→ Stored items
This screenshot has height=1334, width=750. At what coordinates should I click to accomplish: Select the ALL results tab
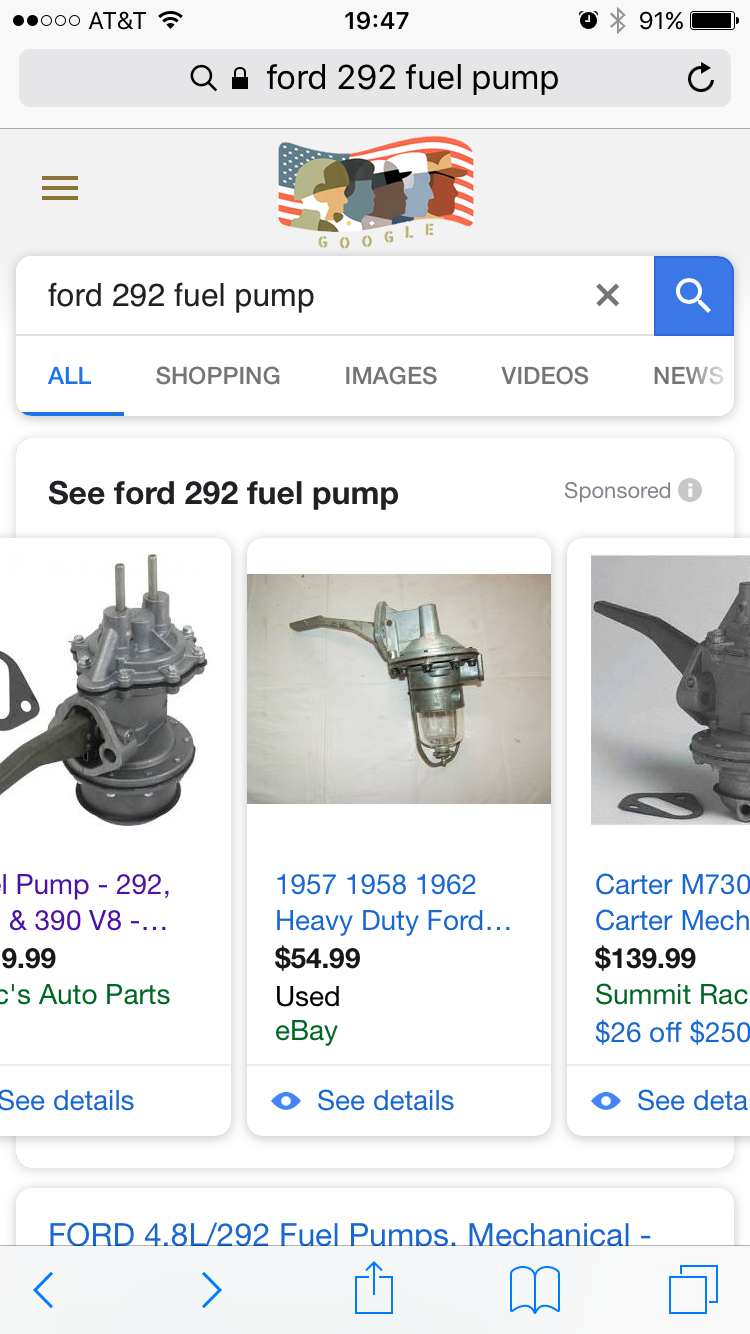pos(69,376)
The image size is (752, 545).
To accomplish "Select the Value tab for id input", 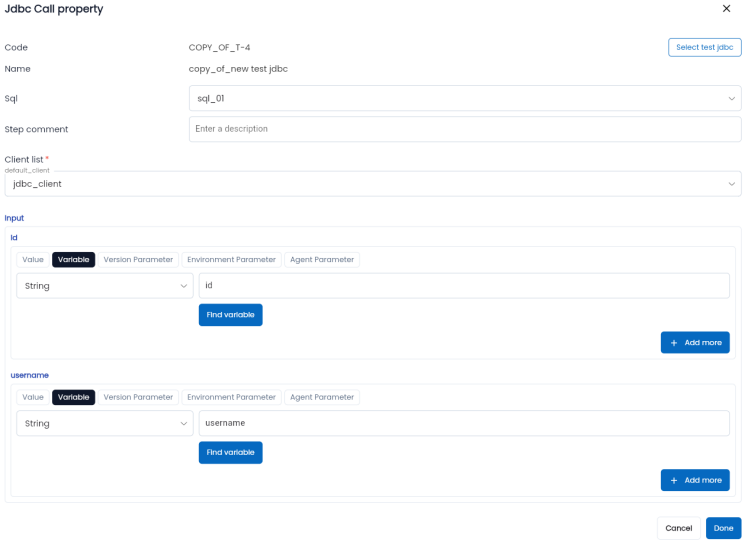I will tap(33, 259).

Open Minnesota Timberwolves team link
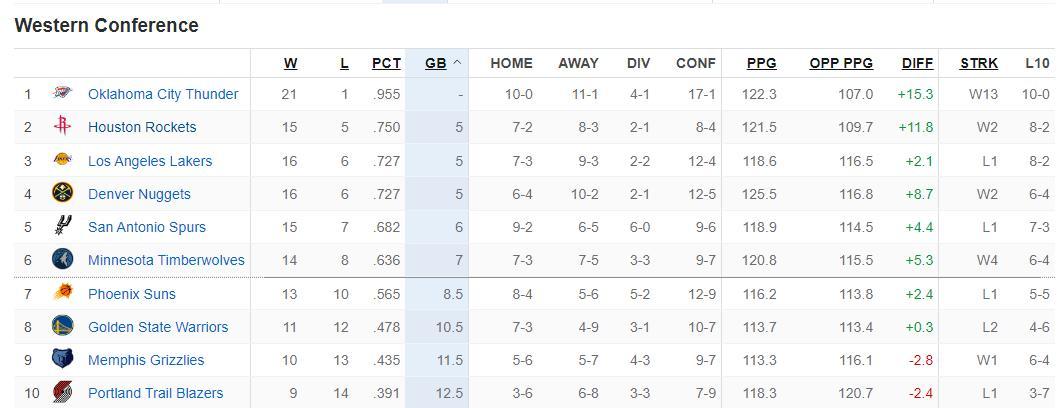(166, 260)
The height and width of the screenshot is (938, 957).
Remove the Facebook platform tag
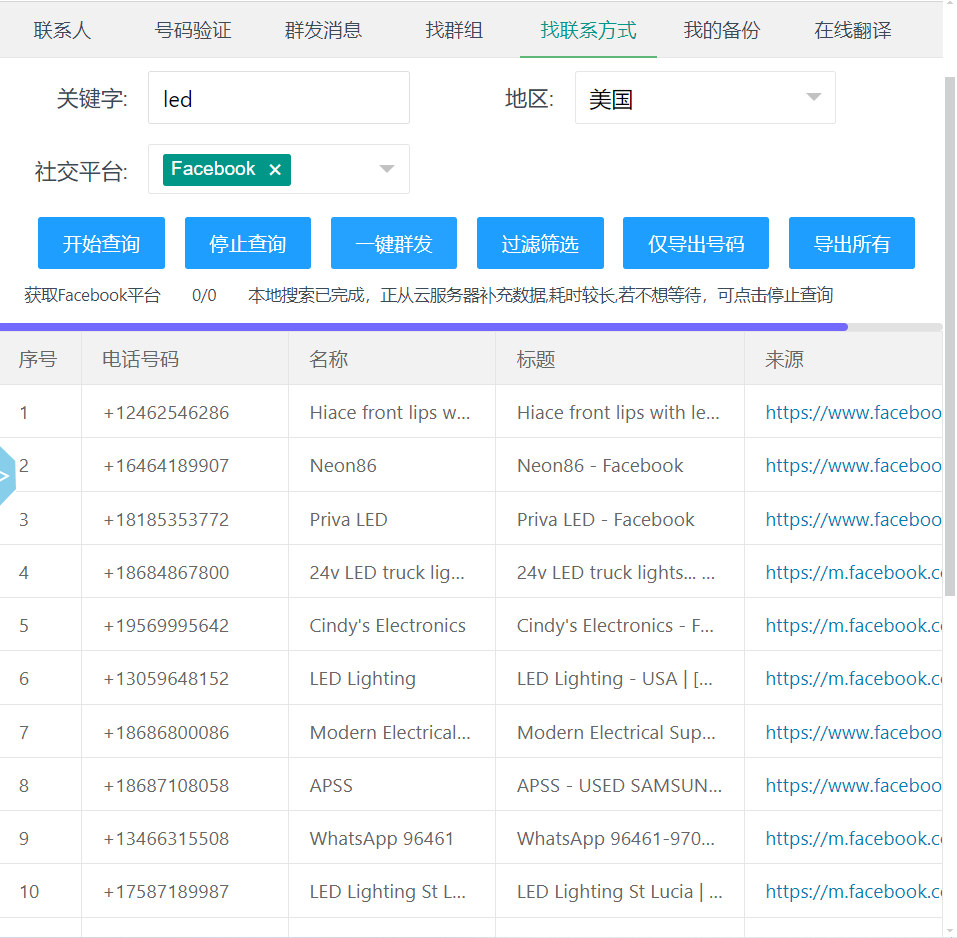tap(275, 170)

→ About this task
Please retype only the lines from the line that holds "Open Minnesota Timberwolves team link" through the end of the records, exactly as they stand, and drop every picture.

→ Task solution
Open Minnesota Timberwolves team link
(166, 260)
The height and width of the screenshot is (938, 957).
Remove the Facebook platform tag
tap(275, 170)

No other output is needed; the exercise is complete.